* **Kaynak**
■ ■ ■ ■ ■ ■ ■

Hukuki.NET


Yargıtay içtihatları bölümü

Yargıtay Kararı

 


T.C.
YARGITAY
Hukuk Genel Kurulu
E: 1973/609
K: 1973/959
T: 28.11.1973
  • VAKIF TESCİLİNİN İPTALİ
  • CEMAAT MENSUPLARINI DESTEKLEMEK GAYESİ İLE KURULAN VAKIF ( Bahailik )
  • VAKIF TÜZÜĞÜNÜN YASALARA AYKIRI OLMASI
743/m.74
DAVA VE KARAR : Temyiz süresi hakkında bir diyecekleri olmadığı davacı ve vekillerinden sorularak, temyiz dilekçesinin süresinde verilip kaydedildiği incelenerek anlaşıldı.
Hukuk Genel Kurulunca gelen avukatların sözlü açıklamaları dinlendikten sonra vaktin yetersizliğinden ötürü işin karar bağlanmasının öğleden sonraya bırakılması uygun görüldü.
Hukuk Genel Kurulunca öğleden sonra dosyadaki kağıtlar okunup iş anlaşıldıktan sonra gereği görüşüldü:
1 - Medeni Kanunun 903 sayılı Kanunla değişik 74. maddesinin 2. fıkrası hükmünce "Kanun'a, ahlaka ve adaba veya milli menfaatlere aykırı olan veya siyasi düşünce veya belli bir ırk veya cemaat mensuplarını desteklemek gayesi ile kurulmuş olan vakıfların tesciline karar verilmez". Bu hükmün kamu düzeni ve Kamu yararını korumak amacıyla konulmuş bulunduğu kuşkusuzdur. Bu bakımdan, olayda önce dava konusu bahai vakfının Medeni Kanunun, az önce belirtilen hükmüne aykırı bir gaye güdüp gütmediğinin incelenmesi zorunludur. Şu hususta özellikle belirtilmelidir ki, Vakfın gayesi araştırılırken "tesis senedi" adı verilen belgenin sadece "Vakfın gayesi" başlıklı 2. maddesinin değil, bu belgenin bütün hükümlerinin hep birlikte gözönünde tutularak inceleme yapılması gerekir.

■ ■ ■ ■ ■ ■ ■

* **Çıkarılan bilgiler**
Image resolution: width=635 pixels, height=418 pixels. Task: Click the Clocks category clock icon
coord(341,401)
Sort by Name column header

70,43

■ ■ ■ ■ ■ ■ ■

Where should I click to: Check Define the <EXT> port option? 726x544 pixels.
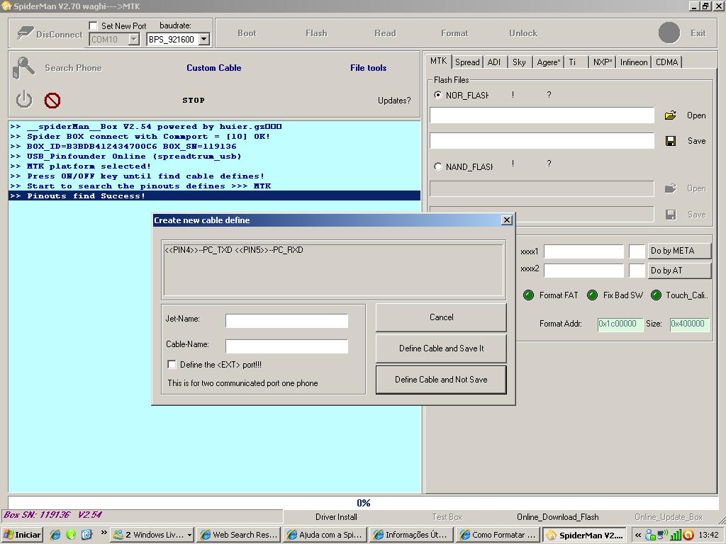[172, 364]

■ ■ ■ ■ ■ ■ ■

* **Yapılacak iş**
Yargıtay kararında "1 - Medeni Kanunun 903 sayılı" sözleriyle başlayan paragrafı, ana bilgilerini koruyarak kısa bir madde listesine dönüştür.

* **Yanıt**
- Medeni Kanun'un 903 sayılı Kanunla değişik 74. maddesinin 2. fıkrası bazı vakıfların tescilini yasaklar. Bunlar kanuna, ahlaka ve adaba veya milli menfaatlere aykırı olan vakıflardır. Siyasi düşünceyi ya da belli bir ırkın veya cemaatin mensuplarını desteklemek amacıyla kurulan vakıflar da tescil edilmez.
- Bu hüküm kamu düzenini ve kamu yararını korumak için konulmuştur.
- Bu yüzden önce dava konusu Bahai vakfının bu hükme aykırı bir amaç güdüp gütmediği incelenmelidir.
- Vakfın amacı araştırılırken tesis senedinin yalnızca "Vakfın gayesi" başlıklı 2. maddesine bakılmamalıdır. Belgenin bütün hükümleri birlikte göz önünde tutulmalıdır.